Well, if there is no data dependency, the compiler will fill the 5th slot with the first float of the next float4 operation. So if you have 5 independent vector operations, it will take 4 cycles, not 5 because the 5th operation can be packed into the other 4's 5th slot.
It doesn't work "exactly" like this, but this is the general idea.
There's a good chance the kernel is already using T, the fifth part of the VLIW bundle.
Use Stream Kernel Analyzer to find out.
If the kernel is memory-bound then the key is to make the minimum number of trips to memory and fetch in the biggest possible lumps. So float4 fetches from memory are better than float fetches.
With local memory reads and writes float2s or larger are preferable.
When you are ALU bound then manual loop-unrolling is the way to go, if you have any loops to unroll. There's a huge variety of approaches to loop-unrolling.

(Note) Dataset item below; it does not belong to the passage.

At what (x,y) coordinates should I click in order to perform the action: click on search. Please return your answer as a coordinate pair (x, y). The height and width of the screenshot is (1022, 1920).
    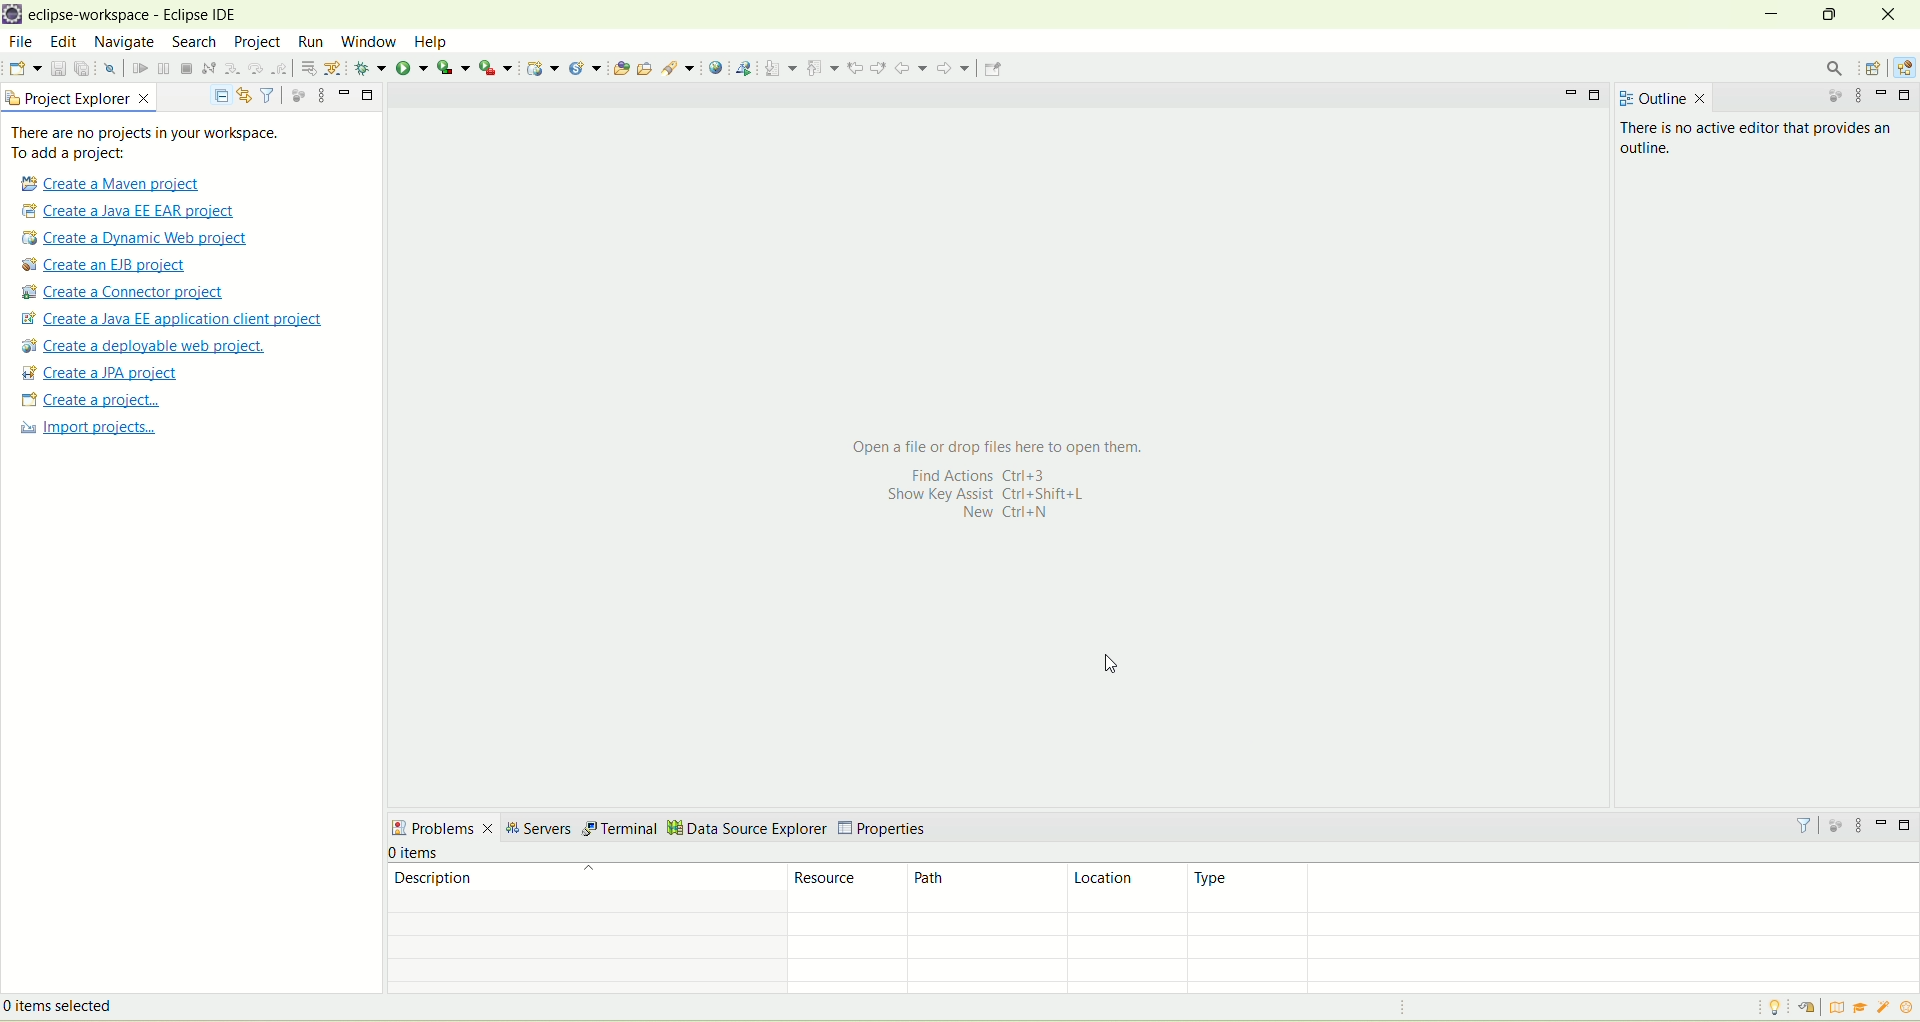
    Looking at the image, I should click on (1837, 69).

If you have no loops to unroll then it's possible to create them by making one work item process multiple elements from the domain of execution. Even a simple loop over four such elements processed by a single work item could be enough.
All of these vectorisation techniques run the risk of being unfriendly for other architectures, e.g. NVidia prefers limited unrolling because of register allocation pressure. ATI will also suffer with too much unrolling, so don't go completely crazy.